WHAT TO WORK ON :: Copy the following records line for line, omitting the pictures.

(Records from a dataset)
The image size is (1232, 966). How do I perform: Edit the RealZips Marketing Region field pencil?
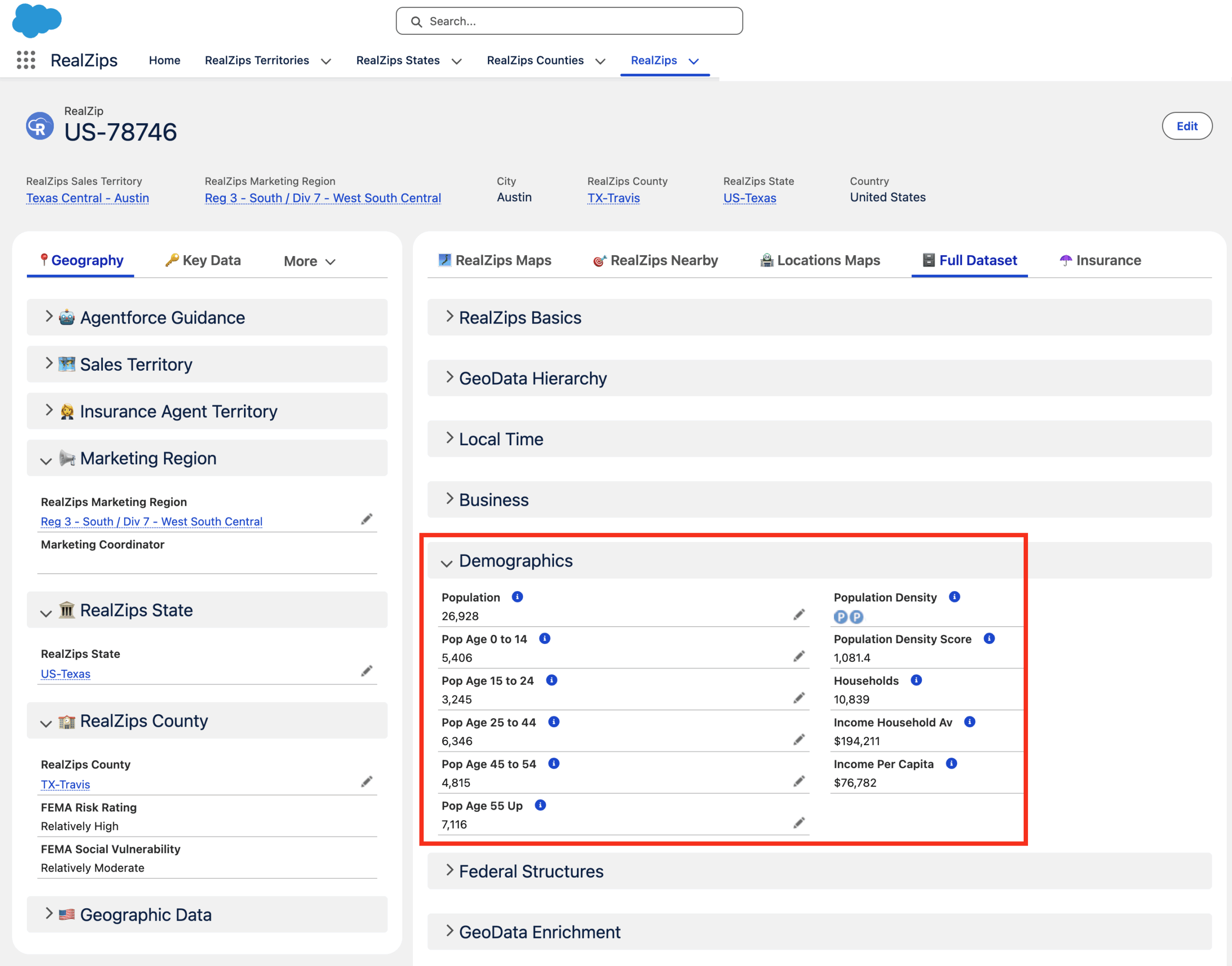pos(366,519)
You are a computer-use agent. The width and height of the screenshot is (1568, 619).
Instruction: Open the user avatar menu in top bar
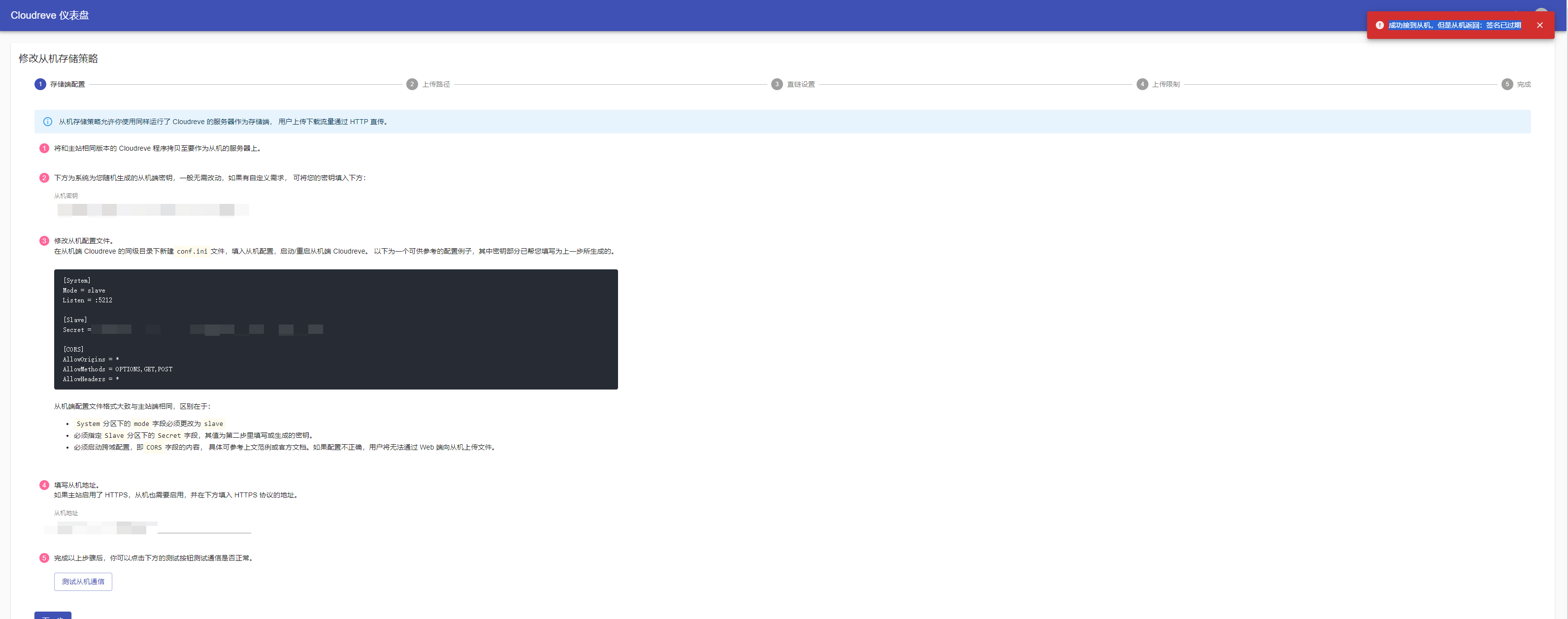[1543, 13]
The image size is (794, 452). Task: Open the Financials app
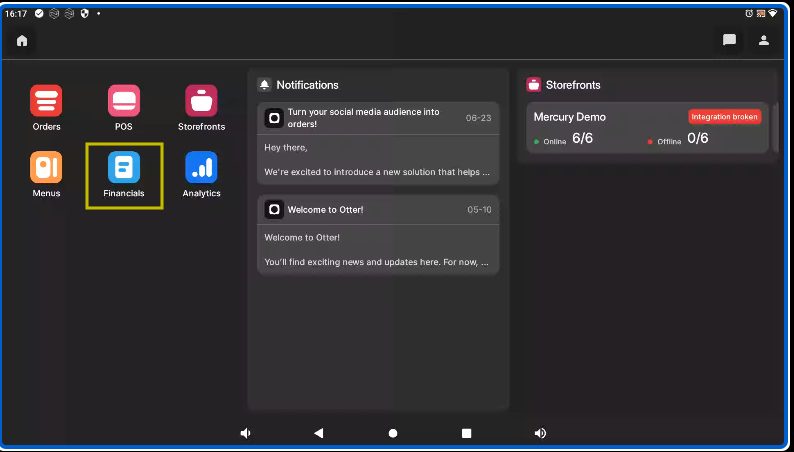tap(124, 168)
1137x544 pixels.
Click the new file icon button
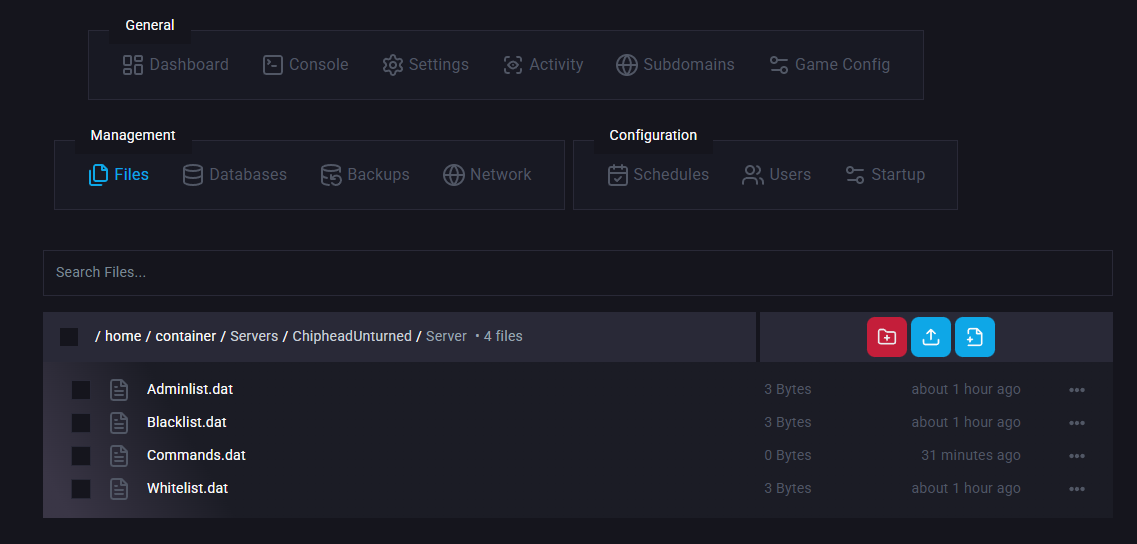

THE ANSWER ::
The image size is (1232, 966). How do I perform: Edit the RealZips Marketing Region field pencil?
pos(366,519)
You are a computer-use agent. The width and height of the screenshot is (1568, 619).
Instruction: Open the user avatar menu in top bar
[1543, 13]
The image size is (794, 452). Task: Open the Financials app
tap(124, 168)
1137x544 pixels.
Click the new file icon button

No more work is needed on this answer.